The ability to remove location barriers is essential for the fast-growing area of edge computing, which requires seamless communication from data center to data aggregation processes, to the sensor network itself. This requires open infrastructure to prevent vendor lock-in and consistency to connect across environments. In short, “edge computing really does not exist without the hybrid cloud,” Barcet said.

But if every cloud player is building an open hybrid cloud based on Kubernetes, where does the differentiation come into play? The answer, according to Vellante, is in a value-added management layer. The eventual goal is for any user to be able to confidently and safely access data resources from on-prem storage, regardless of vendor, across clouds and out to the edge through an intelligent abstraction layer that is able to make decisions on which cloud platform is most appropriate (closest) to use and ensures that the data is well-governed, secure and compliant at all times.   
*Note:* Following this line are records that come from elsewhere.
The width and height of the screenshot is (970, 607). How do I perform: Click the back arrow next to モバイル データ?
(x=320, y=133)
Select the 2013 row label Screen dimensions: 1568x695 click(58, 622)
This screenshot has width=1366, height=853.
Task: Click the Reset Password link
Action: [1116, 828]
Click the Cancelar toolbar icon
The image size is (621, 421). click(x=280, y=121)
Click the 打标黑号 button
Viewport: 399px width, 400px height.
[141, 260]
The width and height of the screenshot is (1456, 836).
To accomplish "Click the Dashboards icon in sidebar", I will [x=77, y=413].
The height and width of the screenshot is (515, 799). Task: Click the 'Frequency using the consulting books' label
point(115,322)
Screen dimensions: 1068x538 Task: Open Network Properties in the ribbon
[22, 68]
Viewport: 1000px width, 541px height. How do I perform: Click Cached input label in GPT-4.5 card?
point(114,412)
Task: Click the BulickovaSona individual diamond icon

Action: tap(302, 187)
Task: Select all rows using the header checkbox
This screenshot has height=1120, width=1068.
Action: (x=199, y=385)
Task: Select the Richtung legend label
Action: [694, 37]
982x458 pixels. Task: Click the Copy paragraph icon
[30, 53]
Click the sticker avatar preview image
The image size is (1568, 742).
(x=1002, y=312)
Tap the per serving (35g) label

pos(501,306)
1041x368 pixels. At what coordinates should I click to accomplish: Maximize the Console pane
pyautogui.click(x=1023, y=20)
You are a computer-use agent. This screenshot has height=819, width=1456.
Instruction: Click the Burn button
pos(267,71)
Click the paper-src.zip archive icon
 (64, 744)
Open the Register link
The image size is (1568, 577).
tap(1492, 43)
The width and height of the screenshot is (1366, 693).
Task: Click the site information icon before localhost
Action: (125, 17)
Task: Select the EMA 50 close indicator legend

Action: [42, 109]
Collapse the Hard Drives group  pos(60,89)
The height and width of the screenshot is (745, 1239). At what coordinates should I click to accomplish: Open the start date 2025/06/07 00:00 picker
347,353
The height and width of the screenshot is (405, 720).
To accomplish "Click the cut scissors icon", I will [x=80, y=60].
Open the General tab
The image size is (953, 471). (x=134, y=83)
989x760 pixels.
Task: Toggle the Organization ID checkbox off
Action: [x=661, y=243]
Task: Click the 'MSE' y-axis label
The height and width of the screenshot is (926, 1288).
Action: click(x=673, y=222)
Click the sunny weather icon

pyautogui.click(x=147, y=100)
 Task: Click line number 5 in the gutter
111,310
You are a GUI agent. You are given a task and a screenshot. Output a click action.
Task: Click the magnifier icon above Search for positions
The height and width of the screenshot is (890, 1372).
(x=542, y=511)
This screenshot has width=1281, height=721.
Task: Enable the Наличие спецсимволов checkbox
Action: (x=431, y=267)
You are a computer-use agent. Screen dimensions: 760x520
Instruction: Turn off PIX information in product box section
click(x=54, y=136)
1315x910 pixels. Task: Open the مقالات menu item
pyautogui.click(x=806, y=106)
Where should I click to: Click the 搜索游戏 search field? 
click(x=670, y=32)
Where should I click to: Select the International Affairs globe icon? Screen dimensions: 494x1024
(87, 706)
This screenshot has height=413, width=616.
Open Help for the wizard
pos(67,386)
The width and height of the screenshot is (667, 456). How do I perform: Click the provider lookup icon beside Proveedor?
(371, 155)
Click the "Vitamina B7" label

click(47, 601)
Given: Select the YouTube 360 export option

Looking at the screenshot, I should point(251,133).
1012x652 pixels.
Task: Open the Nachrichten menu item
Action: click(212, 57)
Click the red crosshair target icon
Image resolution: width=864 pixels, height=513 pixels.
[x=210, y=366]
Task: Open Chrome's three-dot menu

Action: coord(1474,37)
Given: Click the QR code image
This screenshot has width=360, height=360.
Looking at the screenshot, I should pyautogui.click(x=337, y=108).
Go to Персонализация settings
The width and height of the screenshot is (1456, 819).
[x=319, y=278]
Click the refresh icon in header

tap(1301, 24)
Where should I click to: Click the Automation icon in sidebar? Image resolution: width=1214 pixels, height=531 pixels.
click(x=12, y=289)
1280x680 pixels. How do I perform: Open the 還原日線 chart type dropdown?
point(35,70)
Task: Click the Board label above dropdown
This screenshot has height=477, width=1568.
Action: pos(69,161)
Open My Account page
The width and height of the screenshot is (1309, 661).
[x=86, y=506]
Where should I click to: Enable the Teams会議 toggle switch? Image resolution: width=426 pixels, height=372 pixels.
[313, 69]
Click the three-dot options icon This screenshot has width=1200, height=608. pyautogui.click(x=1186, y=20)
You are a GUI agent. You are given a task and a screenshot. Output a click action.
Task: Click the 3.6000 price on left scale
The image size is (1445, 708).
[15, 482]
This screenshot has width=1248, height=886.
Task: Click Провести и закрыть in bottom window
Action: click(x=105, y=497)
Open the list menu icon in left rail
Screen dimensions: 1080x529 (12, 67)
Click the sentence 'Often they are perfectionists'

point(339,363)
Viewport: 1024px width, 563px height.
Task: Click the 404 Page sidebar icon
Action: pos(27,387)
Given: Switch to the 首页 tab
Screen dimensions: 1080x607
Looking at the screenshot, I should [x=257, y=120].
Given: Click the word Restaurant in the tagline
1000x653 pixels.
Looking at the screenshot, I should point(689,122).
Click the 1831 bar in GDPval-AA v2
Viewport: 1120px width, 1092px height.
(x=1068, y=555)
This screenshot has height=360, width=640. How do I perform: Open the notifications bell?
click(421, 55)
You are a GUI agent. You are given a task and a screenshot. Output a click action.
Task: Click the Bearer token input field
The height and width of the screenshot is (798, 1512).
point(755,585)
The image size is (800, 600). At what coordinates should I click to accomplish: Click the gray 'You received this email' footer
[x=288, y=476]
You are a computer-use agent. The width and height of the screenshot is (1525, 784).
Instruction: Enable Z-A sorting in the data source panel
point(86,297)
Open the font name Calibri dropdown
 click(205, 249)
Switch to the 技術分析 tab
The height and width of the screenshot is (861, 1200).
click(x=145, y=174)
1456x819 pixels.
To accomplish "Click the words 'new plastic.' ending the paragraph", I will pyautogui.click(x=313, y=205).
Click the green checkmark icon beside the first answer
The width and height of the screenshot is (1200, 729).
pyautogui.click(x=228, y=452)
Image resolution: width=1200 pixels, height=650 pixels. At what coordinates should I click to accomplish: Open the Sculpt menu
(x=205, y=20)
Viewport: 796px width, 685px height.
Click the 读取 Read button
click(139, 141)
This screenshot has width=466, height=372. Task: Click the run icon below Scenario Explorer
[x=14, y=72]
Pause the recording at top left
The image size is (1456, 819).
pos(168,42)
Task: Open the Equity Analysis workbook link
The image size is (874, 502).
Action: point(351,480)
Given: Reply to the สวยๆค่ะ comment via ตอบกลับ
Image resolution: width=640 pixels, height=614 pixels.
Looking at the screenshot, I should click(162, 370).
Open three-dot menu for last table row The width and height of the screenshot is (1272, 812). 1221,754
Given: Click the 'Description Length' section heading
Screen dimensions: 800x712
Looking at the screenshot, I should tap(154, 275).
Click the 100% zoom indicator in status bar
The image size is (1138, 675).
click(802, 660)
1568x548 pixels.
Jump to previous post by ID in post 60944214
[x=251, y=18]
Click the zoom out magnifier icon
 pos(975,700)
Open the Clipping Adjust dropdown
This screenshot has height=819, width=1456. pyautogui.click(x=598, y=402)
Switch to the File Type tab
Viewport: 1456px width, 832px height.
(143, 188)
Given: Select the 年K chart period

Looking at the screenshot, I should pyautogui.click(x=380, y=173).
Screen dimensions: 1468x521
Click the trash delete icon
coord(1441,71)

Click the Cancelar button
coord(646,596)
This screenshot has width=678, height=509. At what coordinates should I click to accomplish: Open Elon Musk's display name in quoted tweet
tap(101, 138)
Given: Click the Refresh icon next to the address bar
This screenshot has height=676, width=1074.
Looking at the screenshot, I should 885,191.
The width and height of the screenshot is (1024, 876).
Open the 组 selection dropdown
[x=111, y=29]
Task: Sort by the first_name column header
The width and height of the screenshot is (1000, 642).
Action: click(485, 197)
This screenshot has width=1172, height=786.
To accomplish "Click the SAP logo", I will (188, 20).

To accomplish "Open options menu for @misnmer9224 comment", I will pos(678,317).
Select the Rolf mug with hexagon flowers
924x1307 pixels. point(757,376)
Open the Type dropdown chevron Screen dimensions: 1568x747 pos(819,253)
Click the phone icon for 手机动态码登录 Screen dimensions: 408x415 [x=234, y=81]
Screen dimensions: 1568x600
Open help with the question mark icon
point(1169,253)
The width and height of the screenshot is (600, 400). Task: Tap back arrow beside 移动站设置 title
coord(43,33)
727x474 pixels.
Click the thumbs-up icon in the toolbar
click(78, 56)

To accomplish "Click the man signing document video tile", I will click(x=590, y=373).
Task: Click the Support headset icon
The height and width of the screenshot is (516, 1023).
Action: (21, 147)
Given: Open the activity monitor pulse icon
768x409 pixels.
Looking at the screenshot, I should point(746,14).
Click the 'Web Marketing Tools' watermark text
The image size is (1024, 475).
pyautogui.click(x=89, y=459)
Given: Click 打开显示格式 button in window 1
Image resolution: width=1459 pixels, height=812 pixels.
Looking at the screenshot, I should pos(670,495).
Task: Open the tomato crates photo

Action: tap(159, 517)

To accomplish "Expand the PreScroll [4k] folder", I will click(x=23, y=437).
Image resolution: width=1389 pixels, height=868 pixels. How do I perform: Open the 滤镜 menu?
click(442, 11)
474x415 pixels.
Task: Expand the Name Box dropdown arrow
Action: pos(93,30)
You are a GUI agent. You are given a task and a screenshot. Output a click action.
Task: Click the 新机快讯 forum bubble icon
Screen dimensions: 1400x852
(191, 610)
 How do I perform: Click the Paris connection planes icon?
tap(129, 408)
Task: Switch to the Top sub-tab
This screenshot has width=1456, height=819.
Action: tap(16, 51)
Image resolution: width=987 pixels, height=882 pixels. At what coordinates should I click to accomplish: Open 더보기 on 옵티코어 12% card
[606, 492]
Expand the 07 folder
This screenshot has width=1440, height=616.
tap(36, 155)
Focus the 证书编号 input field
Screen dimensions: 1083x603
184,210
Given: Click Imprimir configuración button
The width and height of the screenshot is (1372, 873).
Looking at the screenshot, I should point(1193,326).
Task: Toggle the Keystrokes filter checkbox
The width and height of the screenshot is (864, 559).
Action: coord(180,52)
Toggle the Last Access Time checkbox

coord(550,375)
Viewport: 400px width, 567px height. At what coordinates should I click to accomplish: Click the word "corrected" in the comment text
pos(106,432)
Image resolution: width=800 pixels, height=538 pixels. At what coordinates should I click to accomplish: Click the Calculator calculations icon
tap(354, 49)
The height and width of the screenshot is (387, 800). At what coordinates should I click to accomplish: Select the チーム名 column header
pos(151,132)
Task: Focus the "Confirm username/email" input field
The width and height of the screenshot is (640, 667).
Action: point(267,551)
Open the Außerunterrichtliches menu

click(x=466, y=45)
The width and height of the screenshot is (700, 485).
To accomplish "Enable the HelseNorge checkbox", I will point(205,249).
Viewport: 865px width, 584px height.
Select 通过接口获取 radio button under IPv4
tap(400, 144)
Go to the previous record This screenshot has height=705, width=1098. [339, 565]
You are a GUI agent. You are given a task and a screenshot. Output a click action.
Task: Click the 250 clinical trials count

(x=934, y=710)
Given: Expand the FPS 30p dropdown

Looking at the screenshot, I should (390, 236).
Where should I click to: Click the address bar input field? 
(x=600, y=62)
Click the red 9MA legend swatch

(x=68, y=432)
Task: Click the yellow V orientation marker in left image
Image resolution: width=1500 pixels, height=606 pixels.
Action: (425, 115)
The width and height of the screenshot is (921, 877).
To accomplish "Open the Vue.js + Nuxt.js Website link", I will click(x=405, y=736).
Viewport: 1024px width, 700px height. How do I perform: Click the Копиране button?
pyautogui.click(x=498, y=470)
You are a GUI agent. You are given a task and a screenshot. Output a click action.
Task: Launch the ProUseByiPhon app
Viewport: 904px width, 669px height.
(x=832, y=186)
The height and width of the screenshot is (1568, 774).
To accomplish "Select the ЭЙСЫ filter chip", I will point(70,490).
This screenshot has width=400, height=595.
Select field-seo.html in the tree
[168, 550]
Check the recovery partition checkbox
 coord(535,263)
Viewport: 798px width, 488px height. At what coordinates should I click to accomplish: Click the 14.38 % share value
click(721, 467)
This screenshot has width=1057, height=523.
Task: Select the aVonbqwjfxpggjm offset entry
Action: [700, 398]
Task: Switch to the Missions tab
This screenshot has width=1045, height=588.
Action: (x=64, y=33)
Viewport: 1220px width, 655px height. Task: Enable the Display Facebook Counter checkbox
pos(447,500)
While this is still a concept in development, it is a technical possibility. But, today’s hybrid cloud has to mature before it can reach this ideal. 

“There’s a spectrum of evolution that’s going to occur,” Vellante stated, citing Teradata Corp., Qumulo Inc., Pure Storage Inc., VAST Data and Snowflake Inc. as companies heading in the right direction. While Snowflake doesn’t look to be interested in the on-prem market, the company’s Data Cloud displays the level of abstraction the analyst considers critical for the future. “You sign on, and you really don’t know which cloud you’re on,” Vellante said.

Open hybrid cloud will increase in relevance and adoption

Hybrid cloud is going to be “a common operating model for the next decade,” Seroter predicted. Influencing this is the mandate for enterprises to adopt digital operations and the rise in edge use cases.

“Recent history shows that open infrastructure reduces customer risk and opens the door to greater creativity and flexibility,” said Seroter, citing Kubernetes as a textbook example. “It’s likely that massive edge computing adoption will need a similar approach where complex environments and diverse integrations call for open technologies.”

Periasamy, who described open hybrid cloud adoption as “an existential event for many vendors,” agreed with Seroter. “The future of the hybrid cloud will be software-defined, secure, simple, Kubernetes-native, open source and performant,” he said.

The key word here, however, is “future.” While hybrid evangelists welcome the new era of cloud, the truth is that cloud computing is a journey towards a goal that has yet to be defined (or possibly even imagined). Open hybrid cloud is a destination on that path, but it has a long way to go before it reaches its full potential.